2. Saddam will be required to immediately dismantle and destroy all his weapons of mass destruction, that arsenal being checked against Russia’s lists and compared with American data. (debkafile notes incidentally that Russian generals and intelligence chiefs have consistently claimed until now that Saddam does not possess a single WMD!)
3. Saddam stays on as president for approximately one year.
4. In the course of the disarmament process, a transitional government will be established in Baghdad with no affinity to the ruling Baath or Saddam’s ruling circle. It will officiate one year under international oversight, draft a new Iraqi constitution and arrange a general election.
5. The election over, Saddam will retire and make way for the newly-elected regime.
6. He and his family, together with his top political and military circle, will move out of Baghdad and take up residence at an internationally protected palace compound near Tharthar Lake north of Tikrit. He will be allowed to move in and out of this palace under certain restrictions.

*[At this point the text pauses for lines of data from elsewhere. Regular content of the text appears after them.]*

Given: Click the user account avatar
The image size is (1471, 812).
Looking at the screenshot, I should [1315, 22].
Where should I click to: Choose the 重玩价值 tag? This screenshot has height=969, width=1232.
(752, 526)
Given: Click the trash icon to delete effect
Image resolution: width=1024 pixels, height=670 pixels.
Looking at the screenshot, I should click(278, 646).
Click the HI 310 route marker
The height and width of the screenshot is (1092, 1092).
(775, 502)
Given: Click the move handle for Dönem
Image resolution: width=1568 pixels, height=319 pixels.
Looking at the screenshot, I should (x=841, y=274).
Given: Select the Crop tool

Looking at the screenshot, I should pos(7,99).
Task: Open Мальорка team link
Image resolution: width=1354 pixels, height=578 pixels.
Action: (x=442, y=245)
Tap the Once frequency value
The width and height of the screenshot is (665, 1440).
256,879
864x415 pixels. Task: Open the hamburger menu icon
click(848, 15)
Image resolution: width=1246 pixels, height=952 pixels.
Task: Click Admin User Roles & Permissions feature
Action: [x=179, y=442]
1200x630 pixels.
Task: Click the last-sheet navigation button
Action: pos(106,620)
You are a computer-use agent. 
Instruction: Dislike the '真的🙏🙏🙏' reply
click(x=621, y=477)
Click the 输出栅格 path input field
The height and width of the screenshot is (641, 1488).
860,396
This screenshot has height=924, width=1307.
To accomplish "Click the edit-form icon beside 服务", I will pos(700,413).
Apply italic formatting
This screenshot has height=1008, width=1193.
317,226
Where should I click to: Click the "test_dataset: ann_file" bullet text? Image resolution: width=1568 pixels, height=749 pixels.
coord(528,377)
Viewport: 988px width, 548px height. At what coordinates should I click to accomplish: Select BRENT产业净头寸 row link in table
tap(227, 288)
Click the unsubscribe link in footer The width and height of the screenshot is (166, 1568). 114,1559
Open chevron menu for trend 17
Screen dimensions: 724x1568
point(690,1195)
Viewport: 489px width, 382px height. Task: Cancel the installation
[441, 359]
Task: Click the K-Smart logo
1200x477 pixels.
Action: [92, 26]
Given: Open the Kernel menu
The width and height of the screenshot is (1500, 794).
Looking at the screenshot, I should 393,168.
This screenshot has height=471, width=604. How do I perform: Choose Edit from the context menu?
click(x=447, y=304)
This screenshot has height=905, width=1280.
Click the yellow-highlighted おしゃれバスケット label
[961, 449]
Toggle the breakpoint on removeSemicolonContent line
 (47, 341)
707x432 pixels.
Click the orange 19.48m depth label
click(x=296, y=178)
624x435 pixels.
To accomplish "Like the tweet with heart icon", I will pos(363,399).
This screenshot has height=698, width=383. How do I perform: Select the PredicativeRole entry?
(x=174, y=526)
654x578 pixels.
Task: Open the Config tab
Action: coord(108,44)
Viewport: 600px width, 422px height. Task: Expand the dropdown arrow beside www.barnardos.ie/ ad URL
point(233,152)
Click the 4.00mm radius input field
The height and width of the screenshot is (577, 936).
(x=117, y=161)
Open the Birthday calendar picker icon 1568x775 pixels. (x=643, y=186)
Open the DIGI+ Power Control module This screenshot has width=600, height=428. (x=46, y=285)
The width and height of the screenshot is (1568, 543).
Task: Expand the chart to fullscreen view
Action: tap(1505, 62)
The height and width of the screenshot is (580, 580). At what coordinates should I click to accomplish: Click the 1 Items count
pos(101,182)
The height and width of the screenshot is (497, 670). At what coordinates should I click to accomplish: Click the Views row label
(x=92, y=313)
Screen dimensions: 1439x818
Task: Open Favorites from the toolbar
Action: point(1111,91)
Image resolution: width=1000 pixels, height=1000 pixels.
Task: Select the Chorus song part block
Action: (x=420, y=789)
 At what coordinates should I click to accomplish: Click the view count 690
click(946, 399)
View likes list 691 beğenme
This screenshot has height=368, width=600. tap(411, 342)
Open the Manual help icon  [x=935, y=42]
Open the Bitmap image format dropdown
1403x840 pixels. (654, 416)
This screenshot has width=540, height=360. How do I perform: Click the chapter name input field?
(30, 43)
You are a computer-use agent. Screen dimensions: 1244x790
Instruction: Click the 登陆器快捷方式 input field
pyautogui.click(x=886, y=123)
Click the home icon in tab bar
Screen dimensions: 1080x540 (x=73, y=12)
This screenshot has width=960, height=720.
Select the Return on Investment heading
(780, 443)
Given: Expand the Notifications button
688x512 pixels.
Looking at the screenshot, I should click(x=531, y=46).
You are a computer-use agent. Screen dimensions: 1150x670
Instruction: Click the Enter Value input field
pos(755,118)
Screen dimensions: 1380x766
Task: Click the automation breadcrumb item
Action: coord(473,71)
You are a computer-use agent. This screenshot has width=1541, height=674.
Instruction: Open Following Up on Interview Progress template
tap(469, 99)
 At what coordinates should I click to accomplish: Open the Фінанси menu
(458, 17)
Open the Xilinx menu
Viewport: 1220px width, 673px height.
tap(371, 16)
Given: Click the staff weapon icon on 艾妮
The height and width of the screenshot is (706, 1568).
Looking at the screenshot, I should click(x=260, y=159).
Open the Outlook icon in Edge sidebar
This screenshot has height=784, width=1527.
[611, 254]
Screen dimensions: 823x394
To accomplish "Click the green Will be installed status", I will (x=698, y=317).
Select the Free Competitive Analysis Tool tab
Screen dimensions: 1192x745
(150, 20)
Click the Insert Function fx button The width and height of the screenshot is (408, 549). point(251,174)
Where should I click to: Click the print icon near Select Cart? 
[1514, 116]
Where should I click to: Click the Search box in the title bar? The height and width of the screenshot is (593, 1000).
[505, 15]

We have heard that Primakov made it clear to the Iraqi ruler that, despite some limitations on his movements and those of his entourage, he would not be a prisoner. He would be allowed to come and go under certain conditions.
The Russian emissary also emphasized that the fortune Saddam has stashed away in foreign banks will not be impounded or frozen. In short, Saddam was given to understand by his Russian visitor that while the regime would pass out of his hands and that of the Baath to fresh political forces, including leaders of the opposition who fought his rule, he, Saddam Hussein, would not be bereft of influence in the country and would retain the financial wherewithal for being a player in future Iraq politics.
debkafile‘s sources have not revealed Saddam’s reply to the proposal. They report that Primakov, on his return to Moscow, went straight over to Putin to brief him on his mission.
The next day, two Russian emissaries headed out of Moscow to Washington and Paris to brief Presidents Bush and Chirac and test the water for a sign that the Putin initiative was worth pursuing.